For people living with an illness, stress can exacerbate problems. In Type 2 diabetes, stress can raise blood glucose levels, according to Patsy Andrews, a registered nurse and the diabetes health educator at Spokane’s Community Health Education and Resources (CHER). Stress also can make a person with diabetes feel exhausted or overwhelmed, she says, so that individual may not be able to eat well, exercise or properly check his or her blood glucose levels. Regular exercise, a healthy diet, having quiet time to relax, getting adequate sleep — these are some of the positive steps that people can take to better cope with stress, says Andrews, who teaches a class on how stress affects diabetes and what people need to do to manage stress in their lives.

A positive outlook also makes a difference, according to some experts.

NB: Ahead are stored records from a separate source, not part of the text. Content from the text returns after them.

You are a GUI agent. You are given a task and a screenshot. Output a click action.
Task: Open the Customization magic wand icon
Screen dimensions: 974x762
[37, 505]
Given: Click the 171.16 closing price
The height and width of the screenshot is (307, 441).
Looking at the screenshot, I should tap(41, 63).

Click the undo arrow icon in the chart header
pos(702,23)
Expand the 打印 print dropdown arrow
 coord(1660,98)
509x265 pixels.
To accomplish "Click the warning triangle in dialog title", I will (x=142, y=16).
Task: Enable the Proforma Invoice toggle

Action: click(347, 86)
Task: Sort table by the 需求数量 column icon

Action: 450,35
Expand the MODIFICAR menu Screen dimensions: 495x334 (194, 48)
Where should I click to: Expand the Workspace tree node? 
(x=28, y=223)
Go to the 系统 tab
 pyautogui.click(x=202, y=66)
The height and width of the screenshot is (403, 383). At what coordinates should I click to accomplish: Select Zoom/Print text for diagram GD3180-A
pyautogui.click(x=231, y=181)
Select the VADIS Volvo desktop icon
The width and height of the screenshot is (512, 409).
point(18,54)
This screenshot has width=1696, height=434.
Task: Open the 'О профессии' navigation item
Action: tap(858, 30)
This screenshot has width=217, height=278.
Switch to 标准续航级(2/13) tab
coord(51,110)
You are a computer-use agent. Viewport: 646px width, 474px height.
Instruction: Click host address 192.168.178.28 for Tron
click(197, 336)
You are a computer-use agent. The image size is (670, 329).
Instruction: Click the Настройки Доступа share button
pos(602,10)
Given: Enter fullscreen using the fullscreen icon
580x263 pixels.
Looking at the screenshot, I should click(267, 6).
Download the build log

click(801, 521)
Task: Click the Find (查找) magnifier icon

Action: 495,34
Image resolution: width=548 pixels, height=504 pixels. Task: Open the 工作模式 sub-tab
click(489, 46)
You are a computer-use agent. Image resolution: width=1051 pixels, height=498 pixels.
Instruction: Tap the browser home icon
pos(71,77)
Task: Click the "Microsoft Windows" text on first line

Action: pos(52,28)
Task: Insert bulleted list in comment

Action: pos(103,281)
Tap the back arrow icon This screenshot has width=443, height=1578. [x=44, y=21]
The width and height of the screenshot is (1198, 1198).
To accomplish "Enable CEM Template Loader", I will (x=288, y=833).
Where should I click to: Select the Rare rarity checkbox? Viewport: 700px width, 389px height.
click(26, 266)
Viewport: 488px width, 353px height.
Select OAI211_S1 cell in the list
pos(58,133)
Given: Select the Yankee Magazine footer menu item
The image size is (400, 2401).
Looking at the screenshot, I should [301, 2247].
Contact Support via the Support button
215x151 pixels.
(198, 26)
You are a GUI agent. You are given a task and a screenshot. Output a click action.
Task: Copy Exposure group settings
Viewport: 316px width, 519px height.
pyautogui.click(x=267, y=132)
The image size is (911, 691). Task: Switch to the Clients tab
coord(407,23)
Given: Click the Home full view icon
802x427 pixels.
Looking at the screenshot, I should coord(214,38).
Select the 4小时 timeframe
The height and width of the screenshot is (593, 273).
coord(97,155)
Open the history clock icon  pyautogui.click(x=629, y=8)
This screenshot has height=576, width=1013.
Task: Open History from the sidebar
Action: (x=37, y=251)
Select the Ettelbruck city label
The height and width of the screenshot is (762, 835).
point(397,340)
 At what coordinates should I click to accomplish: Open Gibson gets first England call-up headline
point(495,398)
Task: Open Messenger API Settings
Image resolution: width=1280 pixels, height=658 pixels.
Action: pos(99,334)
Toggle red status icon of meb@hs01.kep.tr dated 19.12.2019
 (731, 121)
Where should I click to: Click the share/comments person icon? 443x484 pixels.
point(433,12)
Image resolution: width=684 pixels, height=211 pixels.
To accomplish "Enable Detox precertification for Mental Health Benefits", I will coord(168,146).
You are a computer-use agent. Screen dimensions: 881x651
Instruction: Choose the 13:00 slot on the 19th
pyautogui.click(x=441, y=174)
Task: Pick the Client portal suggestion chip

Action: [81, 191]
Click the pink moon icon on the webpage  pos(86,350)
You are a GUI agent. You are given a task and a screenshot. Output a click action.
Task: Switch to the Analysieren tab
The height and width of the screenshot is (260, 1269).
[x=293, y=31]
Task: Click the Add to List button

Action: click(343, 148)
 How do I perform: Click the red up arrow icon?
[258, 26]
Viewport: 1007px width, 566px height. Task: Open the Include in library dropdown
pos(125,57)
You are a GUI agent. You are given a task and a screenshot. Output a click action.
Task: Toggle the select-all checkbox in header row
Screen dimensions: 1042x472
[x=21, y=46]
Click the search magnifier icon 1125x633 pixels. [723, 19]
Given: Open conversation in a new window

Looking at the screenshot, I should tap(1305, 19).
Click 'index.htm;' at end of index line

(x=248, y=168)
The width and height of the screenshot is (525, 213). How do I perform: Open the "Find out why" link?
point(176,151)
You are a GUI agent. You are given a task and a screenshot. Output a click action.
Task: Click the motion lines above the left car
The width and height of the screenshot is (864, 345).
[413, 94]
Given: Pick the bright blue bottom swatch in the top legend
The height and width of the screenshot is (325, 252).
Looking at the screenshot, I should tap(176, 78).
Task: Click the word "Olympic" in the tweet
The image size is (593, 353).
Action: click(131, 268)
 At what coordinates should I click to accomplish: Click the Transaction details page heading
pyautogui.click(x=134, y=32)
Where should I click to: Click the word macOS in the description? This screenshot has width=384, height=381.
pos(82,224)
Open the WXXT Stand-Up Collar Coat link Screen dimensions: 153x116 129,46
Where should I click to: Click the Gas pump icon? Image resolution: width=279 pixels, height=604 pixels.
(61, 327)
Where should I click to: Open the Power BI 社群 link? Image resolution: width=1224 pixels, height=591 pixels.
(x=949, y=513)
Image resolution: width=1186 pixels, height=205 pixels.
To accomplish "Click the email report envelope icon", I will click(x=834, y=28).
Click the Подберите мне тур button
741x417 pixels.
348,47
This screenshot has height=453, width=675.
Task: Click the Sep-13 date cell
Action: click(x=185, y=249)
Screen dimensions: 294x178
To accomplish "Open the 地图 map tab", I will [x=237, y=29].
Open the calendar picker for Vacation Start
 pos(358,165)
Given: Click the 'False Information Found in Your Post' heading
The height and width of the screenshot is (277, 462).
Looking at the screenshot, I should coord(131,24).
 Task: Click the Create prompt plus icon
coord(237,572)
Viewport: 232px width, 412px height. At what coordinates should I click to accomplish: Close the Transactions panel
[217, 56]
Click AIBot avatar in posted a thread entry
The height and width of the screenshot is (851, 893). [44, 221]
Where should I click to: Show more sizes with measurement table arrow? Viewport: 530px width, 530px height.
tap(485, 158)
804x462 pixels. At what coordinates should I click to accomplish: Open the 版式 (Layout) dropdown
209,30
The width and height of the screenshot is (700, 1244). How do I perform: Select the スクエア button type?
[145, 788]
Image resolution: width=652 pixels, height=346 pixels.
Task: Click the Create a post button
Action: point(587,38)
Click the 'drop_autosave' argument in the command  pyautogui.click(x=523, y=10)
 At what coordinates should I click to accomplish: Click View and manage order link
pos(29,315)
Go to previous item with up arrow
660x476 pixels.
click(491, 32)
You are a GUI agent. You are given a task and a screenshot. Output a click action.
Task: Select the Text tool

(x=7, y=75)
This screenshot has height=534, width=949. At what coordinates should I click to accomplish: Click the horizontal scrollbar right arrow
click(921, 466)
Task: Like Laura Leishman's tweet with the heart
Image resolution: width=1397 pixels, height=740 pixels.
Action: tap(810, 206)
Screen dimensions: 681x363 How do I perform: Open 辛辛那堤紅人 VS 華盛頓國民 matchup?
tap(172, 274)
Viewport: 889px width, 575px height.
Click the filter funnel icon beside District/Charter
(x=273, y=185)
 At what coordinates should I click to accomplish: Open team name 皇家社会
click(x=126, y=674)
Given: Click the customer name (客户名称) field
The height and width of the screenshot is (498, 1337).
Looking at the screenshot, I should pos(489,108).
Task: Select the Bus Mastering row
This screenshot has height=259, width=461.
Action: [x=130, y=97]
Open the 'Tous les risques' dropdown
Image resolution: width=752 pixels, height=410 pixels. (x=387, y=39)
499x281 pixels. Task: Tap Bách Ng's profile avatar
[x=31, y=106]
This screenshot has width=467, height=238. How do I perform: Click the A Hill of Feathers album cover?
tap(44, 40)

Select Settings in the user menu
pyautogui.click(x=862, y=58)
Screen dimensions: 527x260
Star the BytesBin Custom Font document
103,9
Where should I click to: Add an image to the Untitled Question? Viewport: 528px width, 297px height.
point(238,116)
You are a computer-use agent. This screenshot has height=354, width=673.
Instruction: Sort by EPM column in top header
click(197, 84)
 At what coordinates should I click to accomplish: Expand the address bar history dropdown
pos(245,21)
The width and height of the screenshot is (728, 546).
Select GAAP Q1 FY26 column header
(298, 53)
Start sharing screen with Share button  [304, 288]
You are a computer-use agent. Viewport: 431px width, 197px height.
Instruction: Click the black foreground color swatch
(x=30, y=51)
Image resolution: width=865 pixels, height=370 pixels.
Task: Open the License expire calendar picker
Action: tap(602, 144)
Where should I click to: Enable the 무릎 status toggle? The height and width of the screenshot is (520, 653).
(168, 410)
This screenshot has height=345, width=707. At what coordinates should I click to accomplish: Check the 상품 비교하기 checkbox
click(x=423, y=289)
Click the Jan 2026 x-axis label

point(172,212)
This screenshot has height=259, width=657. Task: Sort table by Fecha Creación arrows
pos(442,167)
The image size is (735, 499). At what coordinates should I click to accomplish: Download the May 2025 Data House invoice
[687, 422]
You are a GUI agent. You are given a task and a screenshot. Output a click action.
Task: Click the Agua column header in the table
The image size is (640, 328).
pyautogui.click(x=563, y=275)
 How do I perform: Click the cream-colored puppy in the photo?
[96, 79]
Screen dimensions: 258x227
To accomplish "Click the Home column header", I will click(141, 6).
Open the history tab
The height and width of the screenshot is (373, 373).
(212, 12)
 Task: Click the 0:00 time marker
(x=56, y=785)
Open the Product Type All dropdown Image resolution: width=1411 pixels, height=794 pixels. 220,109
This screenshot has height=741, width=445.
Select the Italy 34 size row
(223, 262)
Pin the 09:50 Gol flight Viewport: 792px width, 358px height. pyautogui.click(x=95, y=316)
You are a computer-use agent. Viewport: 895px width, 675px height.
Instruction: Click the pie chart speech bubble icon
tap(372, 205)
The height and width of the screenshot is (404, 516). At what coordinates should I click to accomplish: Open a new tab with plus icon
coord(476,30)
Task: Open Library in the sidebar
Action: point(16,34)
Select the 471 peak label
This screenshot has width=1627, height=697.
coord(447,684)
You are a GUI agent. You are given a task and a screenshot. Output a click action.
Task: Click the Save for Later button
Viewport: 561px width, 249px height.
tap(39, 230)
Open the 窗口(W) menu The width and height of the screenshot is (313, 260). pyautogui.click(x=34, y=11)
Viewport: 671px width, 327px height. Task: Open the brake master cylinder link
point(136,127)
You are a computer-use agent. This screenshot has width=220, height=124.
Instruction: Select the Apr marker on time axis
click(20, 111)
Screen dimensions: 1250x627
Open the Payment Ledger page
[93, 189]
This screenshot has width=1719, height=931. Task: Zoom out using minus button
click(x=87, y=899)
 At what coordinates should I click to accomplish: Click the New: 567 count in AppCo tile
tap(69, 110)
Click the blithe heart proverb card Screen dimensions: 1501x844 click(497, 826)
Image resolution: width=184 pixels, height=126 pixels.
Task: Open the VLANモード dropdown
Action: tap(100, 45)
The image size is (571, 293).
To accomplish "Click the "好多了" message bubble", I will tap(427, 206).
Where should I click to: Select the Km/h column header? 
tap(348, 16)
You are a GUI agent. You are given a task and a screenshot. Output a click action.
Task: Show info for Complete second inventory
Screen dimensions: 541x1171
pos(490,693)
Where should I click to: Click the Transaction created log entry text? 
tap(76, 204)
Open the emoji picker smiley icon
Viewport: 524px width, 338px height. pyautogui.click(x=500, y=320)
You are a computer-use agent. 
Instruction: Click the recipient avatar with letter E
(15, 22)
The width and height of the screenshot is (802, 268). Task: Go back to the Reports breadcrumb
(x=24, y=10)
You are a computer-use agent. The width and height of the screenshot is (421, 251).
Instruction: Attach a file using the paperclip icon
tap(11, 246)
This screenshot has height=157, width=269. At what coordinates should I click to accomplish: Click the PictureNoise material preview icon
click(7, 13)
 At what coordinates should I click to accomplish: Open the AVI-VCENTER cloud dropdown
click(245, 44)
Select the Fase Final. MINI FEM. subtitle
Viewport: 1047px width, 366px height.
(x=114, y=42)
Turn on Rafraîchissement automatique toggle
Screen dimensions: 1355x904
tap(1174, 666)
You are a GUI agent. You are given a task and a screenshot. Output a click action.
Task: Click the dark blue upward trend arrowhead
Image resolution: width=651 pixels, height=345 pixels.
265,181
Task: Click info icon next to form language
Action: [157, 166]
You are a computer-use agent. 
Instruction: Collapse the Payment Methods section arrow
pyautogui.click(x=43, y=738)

“You have to deal with negatives every day,” says Tindall. “If you get your mind and body in a positive frame of reference, then you can cope with the negative things.” But often, perhaps because we live in such a fast-paced society that demands so much from us, people don’t realize they’re suffering from stress, says Tindall, who helps patients discern their level of stress by using computers and other technology to measure heart rate, muscle tension and other changes in their bodies.

Unfortunately, doctors can’t always diagnose stress as the root cause of a patient’s symptoms, according to Tindall. Some doctors may not have the time to ask about a patient’s lifestyle to discern whether the symptoms are the result of stress.

“People expect a treatment for the symptom and sometimes popping a pill is the quickest answer,” Tindall says. “But that doesn’t address the issue that brought the symptom in the first place.”

In a few cases, people may not even realize they’re stressed until they suffer from a heart attack or another catastrophic health problem, she says.

Experts say the key is to find balance.

“If your life is just working and sleeping, then maybe it’s time to think about engaging in meaningful down-time,” says Tindall.

However, if you’ve reached a point where you feel overwhelmed, if you’re calling into work sick all the time, if you’re alienating others, or if you feel as though you’re drowning and can’t cope with the demands of life, then it’s probably time to seek help from a professional.

By getting help, finding activities we enjoy and spending time with the people we love, we not only feel better and can better deal with stress, Asbell says, we also lead healthier, happier lives.

“We have to take time to exercise and create healthy behaviors,” she says. “We’ve got to make sure we take care of ourselves.”